● **What the task asks**:
In the records below, find every line with the word "response" and copy it.
BEGIN Records for processing
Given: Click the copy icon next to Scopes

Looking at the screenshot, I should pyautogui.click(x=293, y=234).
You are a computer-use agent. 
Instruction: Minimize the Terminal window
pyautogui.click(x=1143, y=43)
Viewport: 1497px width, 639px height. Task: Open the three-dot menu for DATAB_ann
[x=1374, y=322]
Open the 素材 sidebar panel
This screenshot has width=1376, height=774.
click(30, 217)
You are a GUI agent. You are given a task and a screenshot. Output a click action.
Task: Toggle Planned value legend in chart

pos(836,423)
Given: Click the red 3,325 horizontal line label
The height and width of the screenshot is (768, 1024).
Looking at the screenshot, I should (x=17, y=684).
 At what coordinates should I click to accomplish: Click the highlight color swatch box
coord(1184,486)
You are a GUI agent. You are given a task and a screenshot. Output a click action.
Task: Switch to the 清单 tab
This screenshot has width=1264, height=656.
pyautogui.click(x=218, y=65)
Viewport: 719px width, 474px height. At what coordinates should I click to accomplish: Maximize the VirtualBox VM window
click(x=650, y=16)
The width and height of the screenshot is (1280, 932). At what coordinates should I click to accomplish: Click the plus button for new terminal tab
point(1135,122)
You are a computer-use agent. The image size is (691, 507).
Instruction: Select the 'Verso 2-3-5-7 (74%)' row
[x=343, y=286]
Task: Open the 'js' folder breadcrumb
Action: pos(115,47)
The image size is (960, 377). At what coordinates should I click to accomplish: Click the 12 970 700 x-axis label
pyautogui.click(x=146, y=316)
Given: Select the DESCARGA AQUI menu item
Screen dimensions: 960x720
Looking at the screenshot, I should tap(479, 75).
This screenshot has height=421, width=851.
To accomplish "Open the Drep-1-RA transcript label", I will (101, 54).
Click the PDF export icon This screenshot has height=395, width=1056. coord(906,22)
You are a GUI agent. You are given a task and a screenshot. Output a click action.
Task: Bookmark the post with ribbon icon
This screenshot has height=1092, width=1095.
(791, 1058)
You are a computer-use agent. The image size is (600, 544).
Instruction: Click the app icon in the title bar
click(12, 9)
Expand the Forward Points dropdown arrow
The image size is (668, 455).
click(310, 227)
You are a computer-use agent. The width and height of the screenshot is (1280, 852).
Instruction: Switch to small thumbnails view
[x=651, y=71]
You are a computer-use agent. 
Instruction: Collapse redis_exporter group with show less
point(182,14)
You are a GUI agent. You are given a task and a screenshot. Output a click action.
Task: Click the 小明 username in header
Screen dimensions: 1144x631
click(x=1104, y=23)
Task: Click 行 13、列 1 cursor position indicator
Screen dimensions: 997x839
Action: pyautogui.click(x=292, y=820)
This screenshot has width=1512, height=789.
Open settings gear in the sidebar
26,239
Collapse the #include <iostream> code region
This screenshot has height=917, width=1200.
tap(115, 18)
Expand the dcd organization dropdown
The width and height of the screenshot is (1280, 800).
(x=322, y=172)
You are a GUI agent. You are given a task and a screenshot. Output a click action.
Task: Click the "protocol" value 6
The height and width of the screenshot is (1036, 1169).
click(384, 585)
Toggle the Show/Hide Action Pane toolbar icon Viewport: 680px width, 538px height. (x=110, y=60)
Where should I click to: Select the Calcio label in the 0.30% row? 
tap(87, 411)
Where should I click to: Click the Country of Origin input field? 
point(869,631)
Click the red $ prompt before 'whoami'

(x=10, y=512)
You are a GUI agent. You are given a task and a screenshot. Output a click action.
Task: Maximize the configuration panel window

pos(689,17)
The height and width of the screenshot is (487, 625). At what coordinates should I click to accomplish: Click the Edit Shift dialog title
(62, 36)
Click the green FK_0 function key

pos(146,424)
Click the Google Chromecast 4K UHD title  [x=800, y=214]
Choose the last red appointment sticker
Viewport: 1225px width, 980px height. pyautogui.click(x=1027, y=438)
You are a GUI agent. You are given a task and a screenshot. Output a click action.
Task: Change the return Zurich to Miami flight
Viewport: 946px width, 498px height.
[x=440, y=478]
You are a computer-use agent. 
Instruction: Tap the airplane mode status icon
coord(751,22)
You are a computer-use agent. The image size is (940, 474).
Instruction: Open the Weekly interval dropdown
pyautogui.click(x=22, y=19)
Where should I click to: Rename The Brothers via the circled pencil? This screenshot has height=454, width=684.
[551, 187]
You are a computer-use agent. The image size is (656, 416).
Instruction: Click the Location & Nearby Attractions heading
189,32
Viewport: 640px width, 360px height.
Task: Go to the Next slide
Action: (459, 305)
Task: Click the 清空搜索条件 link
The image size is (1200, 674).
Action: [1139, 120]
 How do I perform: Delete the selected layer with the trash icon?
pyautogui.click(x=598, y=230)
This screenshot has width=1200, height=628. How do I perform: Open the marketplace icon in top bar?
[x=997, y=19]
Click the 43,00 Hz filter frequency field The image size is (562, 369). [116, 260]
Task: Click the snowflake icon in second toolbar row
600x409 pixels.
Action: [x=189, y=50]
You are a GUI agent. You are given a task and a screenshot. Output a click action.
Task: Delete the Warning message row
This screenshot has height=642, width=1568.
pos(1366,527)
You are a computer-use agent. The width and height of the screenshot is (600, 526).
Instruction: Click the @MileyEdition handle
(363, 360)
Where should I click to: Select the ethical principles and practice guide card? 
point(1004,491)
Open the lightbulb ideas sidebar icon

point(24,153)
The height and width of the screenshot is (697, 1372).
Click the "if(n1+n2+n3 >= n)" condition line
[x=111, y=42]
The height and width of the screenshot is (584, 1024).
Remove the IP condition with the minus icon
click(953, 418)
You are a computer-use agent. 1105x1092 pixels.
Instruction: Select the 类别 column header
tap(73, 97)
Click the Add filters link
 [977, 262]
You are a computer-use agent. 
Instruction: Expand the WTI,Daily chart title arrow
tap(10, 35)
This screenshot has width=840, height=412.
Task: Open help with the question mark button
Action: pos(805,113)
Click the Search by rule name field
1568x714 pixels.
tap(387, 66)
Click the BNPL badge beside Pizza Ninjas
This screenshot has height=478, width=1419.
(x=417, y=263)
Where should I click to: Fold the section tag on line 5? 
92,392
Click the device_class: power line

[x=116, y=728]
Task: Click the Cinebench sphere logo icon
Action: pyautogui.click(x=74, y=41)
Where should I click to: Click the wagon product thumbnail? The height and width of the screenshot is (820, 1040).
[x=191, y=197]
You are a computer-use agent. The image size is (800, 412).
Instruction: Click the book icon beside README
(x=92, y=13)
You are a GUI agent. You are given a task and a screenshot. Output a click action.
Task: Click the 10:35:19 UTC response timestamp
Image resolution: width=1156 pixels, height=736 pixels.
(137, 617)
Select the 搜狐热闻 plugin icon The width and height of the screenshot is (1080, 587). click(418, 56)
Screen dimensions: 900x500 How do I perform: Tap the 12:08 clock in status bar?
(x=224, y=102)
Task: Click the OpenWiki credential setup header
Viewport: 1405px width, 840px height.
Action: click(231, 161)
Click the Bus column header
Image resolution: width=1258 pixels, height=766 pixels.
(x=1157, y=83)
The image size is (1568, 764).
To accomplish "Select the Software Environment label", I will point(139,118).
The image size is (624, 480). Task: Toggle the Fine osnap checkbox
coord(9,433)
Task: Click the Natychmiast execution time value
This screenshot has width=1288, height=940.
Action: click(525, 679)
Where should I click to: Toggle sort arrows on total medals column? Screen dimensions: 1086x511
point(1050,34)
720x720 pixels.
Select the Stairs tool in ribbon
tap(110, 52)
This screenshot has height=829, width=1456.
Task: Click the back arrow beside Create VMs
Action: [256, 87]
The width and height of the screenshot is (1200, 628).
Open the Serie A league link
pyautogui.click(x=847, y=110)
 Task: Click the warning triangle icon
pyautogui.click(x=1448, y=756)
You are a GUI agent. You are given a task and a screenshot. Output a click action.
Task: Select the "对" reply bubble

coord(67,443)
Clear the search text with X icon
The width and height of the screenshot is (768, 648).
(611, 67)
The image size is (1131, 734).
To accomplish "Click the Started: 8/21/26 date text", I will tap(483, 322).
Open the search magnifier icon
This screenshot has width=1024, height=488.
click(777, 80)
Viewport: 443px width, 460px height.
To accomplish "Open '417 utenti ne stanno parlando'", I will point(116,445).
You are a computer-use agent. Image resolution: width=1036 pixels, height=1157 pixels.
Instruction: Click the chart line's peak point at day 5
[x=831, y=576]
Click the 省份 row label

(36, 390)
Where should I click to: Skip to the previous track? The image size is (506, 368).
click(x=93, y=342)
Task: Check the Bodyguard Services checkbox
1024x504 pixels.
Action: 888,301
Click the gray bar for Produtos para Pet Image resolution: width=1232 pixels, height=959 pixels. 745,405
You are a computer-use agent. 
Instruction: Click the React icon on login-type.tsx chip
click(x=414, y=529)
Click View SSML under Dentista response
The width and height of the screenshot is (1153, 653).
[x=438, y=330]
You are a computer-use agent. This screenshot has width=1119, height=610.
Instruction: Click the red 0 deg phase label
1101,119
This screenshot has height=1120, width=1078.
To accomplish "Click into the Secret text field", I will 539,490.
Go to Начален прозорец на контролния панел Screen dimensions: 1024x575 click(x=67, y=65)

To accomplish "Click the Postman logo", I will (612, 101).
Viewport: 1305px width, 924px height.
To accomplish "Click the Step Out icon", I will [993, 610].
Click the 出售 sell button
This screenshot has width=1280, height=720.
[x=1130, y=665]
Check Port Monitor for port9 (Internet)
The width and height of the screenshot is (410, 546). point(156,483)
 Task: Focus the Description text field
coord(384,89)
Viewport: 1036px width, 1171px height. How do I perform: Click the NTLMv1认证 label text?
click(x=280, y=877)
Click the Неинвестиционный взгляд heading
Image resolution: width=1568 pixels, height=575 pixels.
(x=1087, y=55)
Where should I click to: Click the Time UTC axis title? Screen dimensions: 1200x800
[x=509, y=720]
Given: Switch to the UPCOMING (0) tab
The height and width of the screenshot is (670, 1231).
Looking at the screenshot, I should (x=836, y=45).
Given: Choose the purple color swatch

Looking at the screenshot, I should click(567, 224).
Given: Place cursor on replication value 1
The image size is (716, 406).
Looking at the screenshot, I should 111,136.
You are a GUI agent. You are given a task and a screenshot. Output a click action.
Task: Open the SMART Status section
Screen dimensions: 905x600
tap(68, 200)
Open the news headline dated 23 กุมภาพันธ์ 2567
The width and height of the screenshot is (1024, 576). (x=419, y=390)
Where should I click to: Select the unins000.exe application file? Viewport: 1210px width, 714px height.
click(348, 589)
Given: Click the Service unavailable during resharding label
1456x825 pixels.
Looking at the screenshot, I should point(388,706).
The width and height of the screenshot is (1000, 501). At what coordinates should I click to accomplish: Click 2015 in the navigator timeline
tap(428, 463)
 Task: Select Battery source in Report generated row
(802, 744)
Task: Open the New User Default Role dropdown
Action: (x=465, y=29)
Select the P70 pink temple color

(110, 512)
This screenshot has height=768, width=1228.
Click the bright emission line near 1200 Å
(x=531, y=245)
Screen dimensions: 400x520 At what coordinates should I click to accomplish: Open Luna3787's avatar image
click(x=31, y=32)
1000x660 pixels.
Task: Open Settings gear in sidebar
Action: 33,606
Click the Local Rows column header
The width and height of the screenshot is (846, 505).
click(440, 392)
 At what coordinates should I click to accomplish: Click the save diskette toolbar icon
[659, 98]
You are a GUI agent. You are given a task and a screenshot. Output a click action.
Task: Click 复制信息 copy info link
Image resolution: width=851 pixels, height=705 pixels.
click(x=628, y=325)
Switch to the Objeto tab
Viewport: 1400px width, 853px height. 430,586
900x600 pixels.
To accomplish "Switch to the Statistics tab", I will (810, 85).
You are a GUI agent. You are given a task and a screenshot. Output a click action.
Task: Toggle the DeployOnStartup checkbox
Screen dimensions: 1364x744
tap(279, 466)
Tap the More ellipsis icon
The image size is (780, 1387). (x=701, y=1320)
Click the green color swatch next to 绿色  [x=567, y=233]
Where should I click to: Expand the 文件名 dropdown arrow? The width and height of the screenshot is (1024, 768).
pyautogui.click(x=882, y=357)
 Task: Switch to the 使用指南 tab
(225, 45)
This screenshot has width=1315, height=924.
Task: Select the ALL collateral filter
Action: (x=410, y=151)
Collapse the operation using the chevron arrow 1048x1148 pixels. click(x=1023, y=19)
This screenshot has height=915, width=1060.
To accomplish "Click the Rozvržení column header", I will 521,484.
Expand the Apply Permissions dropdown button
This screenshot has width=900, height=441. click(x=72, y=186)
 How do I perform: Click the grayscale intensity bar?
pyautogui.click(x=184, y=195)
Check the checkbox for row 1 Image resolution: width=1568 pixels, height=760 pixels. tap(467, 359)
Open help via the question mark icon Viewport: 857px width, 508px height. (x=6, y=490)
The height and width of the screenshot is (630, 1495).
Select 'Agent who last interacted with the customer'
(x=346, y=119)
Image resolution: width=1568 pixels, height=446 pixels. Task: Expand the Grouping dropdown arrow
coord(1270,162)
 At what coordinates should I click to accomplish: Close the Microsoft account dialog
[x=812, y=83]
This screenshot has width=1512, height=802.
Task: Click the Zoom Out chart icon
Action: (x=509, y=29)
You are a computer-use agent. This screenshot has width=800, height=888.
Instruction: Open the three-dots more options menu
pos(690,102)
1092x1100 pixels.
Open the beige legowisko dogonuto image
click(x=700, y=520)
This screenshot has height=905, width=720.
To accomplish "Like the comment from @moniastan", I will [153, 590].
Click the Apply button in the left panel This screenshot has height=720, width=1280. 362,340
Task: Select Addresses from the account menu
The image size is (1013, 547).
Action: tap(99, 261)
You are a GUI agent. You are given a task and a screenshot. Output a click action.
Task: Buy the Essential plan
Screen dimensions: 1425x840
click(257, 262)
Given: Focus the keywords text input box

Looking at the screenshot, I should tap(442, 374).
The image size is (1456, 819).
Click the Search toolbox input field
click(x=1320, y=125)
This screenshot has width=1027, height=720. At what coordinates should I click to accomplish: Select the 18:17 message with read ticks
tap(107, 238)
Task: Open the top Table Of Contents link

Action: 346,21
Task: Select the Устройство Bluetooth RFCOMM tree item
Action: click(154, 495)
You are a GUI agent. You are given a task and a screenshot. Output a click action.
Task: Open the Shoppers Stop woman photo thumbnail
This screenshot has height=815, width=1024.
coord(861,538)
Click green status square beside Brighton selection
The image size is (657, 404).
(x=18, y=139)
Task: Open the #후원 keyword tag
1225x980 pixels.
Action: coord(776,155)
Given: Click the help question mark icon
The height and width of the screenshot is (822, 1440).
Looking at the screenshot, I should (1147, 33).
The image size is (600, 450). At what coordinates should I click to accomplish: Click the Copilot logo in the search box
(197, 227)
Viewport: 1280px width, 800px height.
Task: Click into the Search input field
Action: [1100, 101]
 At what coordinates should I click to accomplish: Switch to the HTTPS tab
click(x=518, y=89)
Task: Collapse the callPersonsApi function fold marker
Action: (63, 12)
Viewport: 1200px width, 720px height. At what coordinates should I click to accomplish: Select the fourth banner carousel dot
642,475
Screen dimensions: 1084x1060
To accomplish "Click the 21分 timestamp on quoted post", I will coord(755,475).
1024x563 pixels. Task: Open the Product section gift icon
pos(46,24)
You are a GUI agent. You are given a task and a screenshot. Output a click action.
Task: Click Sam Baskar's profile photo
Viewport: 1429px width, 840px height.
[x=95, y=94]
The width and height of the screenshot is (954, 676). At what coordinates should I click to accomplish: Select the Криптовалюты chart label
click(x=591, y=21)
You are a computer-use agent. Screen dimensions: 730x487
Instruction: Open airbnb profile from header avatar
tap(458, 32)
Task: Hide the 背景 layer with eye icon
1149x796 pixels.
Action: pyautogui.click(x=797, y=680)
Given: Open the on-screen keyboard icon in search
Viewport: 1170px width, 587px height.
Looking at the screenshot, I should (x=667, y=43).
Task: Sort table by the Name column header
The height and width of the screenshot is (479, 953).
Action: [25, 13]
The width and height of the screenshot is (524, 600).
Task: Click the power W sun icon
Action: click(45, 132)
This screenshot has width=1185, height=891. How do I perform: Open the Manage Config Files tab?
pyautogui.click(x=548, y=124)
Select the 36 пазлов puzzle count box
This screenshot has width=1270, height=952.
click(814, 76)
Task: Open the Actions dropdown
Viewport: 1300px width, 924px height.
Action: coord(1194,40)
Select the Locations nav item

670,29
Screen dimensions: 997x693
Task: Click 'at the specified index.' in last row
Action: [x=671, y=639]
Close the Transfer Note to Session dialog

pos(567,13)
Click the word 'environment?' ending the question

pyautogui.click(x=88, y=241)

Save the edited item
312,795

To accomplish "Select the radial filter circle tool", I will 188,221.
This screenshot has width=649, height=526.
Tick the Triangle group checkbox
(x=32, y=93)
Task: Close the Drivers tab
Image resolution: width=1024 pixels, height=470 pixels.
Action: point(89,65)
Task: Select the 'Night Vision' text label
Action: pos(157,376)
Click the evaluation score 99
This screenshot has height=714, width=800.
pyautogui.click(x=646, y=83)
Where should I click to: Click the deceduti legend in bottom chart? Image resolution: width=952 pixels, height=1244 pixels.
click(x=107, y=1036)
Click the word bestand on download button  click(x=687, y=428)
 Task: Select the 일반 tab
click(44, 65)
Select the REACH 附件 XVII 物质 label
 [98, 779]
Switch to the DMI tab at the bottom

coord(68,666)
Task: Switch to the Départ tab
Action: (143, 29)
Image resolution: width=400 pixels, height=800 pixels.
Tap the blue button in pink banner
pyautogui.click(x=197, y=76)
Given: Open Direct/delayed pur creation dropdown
END Records for processing
● **Task output**:
Task: Click the 10:35:19 UTC response timestamp
Click View SSML under Dentista response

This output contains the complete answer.